START Working data
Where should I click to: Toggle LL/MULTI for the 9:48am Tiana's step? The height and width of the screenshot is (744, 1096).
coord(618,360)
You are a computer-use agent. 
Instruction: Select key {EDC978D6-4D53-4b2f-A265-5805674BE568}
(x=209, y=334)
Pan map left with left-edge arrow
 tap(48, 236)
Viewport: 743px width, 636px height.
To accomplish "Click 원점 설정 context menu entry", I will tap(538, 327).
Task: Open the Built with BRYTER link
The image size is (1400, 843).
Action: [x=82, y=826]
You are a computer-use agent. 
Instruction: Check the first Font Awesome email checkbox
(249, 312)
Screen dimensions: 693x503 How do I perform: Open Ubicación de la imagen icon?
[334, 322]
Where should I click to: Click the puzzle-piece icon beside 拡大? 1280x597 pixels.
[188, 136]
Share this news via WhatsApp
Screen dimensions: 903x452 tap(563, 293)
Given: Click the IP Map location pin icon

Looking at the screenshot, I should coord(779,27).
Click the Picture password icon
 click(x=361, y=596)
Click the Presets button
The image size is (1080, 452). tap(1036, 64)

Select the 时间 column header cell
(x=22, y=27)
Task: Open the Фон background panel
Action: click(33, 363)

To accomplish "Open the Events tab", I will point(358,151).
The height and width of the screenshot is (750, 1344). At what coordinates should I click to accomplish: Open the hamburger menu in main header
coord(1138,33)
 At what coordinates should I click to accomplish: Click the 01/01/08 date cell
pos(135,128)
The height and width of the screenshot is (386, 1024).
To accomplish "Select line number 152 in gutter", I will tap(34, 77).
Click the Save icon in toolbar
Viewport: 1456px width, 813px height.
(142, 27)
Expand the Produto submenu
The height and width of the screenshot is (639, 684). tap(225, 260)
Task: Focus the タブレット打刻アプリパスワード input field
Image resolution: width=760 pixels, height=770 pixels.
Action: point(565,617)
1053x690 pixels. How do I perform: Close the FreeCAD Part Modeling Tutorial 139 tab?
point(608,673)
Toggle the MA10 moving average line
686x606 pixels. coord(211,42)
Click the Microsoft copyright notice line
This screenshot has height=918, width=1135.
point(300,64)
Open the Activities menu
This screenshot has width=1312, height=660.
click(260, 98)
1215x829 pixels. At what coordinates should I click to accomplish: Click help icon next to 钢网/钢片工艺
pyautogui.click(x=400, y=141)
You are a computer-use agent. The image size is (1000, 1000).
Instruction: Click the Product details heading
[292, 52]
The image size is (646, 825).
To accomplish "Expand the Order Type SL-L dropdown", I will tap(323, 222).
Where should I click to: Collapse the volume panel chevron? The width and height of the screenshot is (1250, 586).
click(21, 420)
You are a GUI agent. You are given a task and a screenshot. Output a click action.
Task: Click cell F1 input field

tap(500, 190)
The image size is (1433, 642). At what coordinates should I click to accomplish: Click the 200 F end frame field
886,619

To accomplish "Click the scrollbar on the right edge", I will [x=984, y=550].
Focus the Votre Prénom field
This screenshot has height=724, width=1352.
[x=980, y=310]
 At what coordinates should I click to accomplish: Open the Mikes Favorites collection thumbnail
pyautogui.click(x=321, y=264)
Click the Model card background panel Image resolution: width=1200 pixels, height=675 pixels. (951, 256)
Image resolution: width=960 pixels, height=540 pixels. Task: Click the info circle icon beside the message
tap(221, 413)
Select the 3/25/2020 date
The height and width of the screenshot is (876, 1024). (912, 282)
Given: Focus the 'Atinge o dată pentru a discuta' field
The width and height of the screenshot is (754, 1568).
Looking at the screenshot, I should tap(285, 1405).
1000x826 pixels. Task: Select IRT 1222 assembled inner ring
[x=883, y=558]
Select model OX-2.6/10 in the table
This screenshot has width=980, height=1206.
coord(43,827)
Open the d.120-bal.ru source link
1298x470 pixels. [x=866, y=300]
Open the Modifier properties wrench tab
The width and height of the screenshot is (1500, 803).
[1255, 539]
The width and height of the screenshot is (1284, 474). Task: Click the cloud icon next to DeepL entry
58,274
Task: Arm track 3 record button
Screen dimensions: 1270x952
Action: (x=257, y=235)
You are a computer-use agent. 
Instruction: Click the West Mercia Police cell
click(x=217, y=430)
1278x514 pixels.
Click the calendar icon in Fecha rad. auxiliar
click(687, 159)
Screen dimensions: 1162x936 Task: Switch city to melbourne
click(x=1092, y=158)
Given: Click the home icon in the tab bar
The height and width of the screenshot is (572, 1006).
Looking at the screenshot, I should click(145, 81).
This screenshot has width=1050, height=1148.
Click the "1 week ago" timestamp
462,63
END Working data
**What you will do**
Transcribe only what runs from the line with "The width and height of the screenshot is (1284, 474)." to the last line above, keeping every line exactly as written.

**Task solution**
The width and height of the screenshot is (1284, 474). Task: Click the cloud icon next to DeepL entry
58,274
Task: Arm track 3 record button
Screen dimensions: 1270x952
Action: (x=257, y=235)
You are a computer-use agent. 
Instruction: Click the West Mercia Police cell
click(x=217, y=430)
1278x514 pixels.
Click the calendar icon in Fecha rad. auxiliar
click(687, 159)
Screen dimensions: 1162x936 Task: Switch city to melbourne
click(x=1092, y=158)
Given: Click the home icon in the tab bar
The height and width of the screenshot is (572, 1006).
Looking at the screenshot, I should click(145, 81).
This screenshot has width=1050, height=1148.
Click the "1 week ago" timestamp
462,63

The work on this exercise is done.